Dive Brief:
- Target opened its first post-store sortation center, located in Minneapolis, in Q3 to smooth out runaway digital order volume, most of which is picked and packed in stores, COO John Mulligan confirmed on a Wednesday earnings call. Mulligan first teased the sort center concept in May.
- Store throughput, or total sales per square foot, has increased roughly 19% so far in 2020 compared to the same period last year, according to Mulligan, which the COO held up to demonstrate the company's ability to continue to build capacity within the store-centric model for digital order fulfillment.

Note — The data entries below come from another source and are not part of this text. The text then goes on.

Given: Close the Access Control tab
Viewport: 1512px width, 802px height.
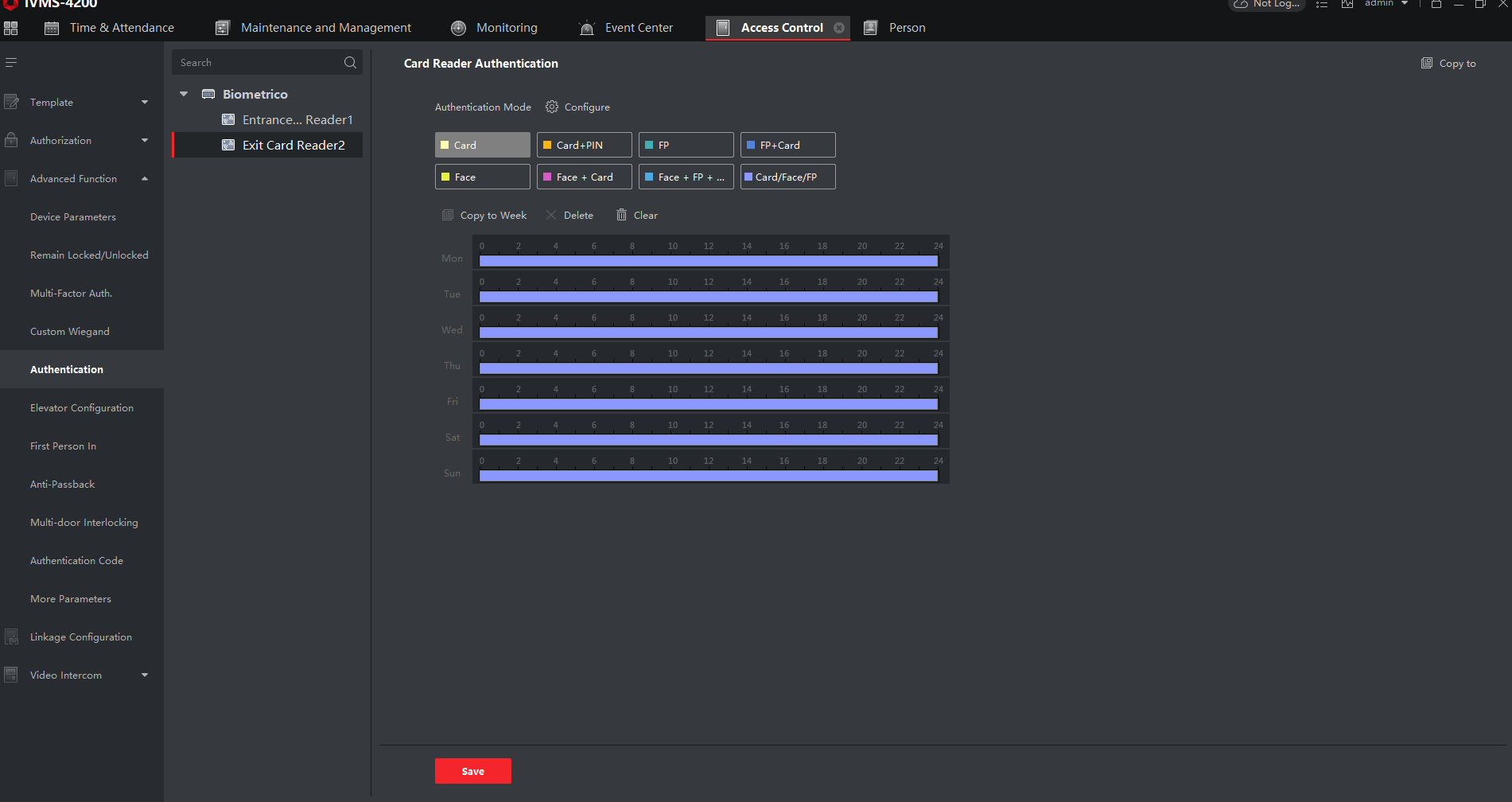Looking at the screenshot, I should click(839, 28).
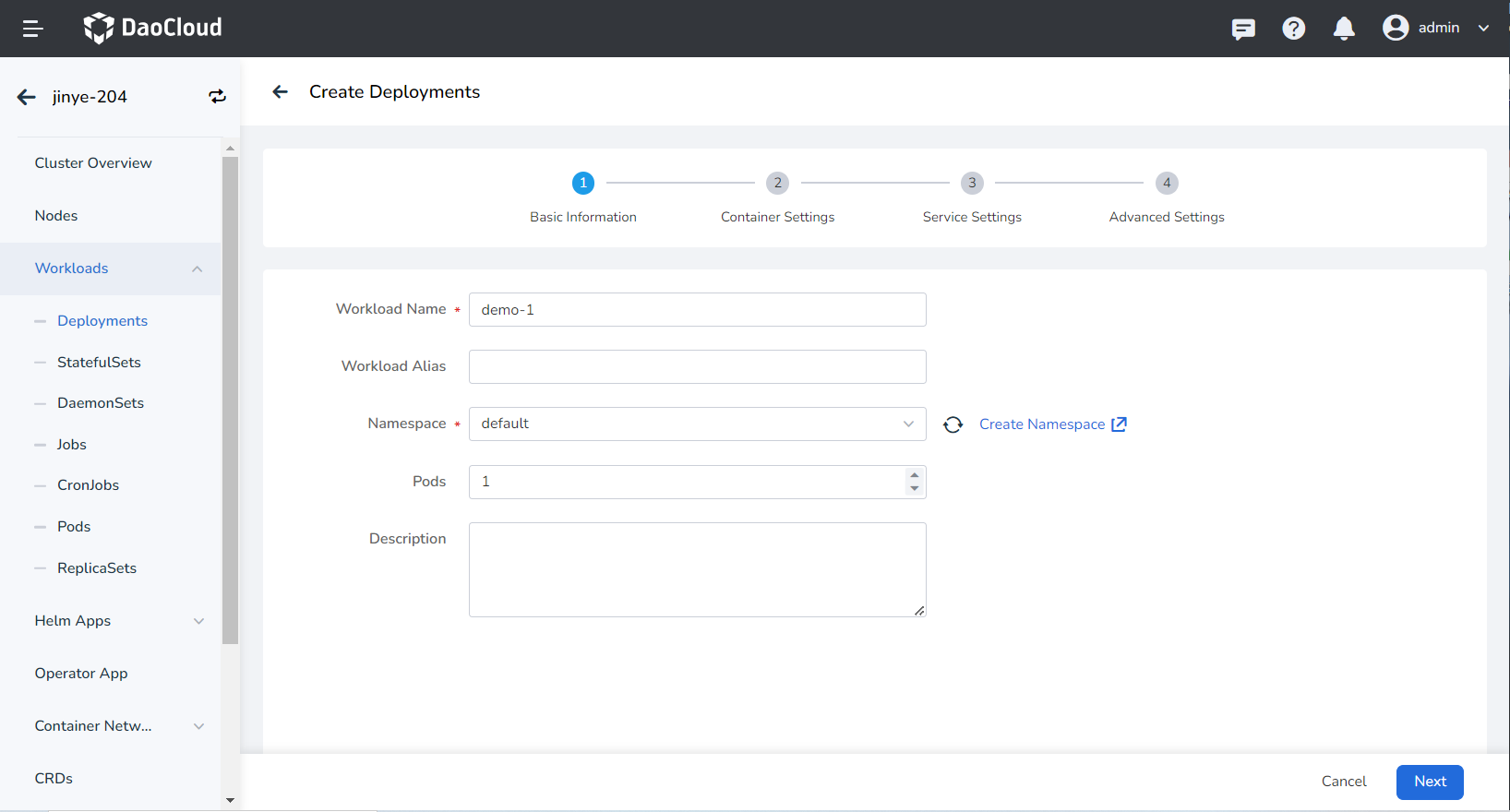Open the hamburger navigation menu
Screen dimensions: 1510x812
coord(33,29)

- Target's digital sales grew 155% YoY in Q3, and the company fulfilled 75% from stores. For peak season, the retailer is cross-training at least 50% of in-store team members to support fulfillment work.
Dive Insight:
By fulfilling more than 95% of all sales from stores, Target said it's taking advantage of its best assets. But store-centered fulfillment of nearly all orders from any channel adds pressure to get product in and out of stores fast and efficiently.

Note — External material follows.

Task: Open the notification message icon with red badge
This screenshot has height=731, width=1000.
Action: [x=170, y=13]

Target has been committed to this model for years, but 2020 upped the stakes as same-day services and e-commerce grew in months at a rate the executives expected in years.
Operational capacity to handle that growth is the sum of replenishment and fulfillment, the COO said. Target has spent years optimizing store-based fulfillment and built a custom tech stack to tackle replenishment, but Mulligan suggested there is still room to build up.
Sortation centers are one such effort.
"By moving the sorting and staging process out of the stores, it frees up backroom space, enabling additional throughput," Mulligan said. In this first test center, packages will be transported from stores in the area to the sort center multiple times per day.
While increasing capacity, the center will also have the potential to reduce split shipments if items that may have previously shipped from separate stores can be combined and repacked at sort centers. Mulligan said technology from Deliv, a same-day delivery startup Target acquired earlier this year, is helping to more optimally assign packages to carriers and reduce shipping costs.
"Our expectations are that investing in sortation centers will be a more capital-efficient way to add capacity and we'll be assessing that potential through the test," Mulligan said.
Order routing is another source of potential untapped capacity. Target routes e-commerce orders to stores with lower in-store sales volume. For peak season, the stores with a high volume of e-commerce fulfillment versus in-store sales may also receive temporary remodels to claim more space for order packing, and the company is taking into account same-day services and back-of-house fulfillment into new store designs and model.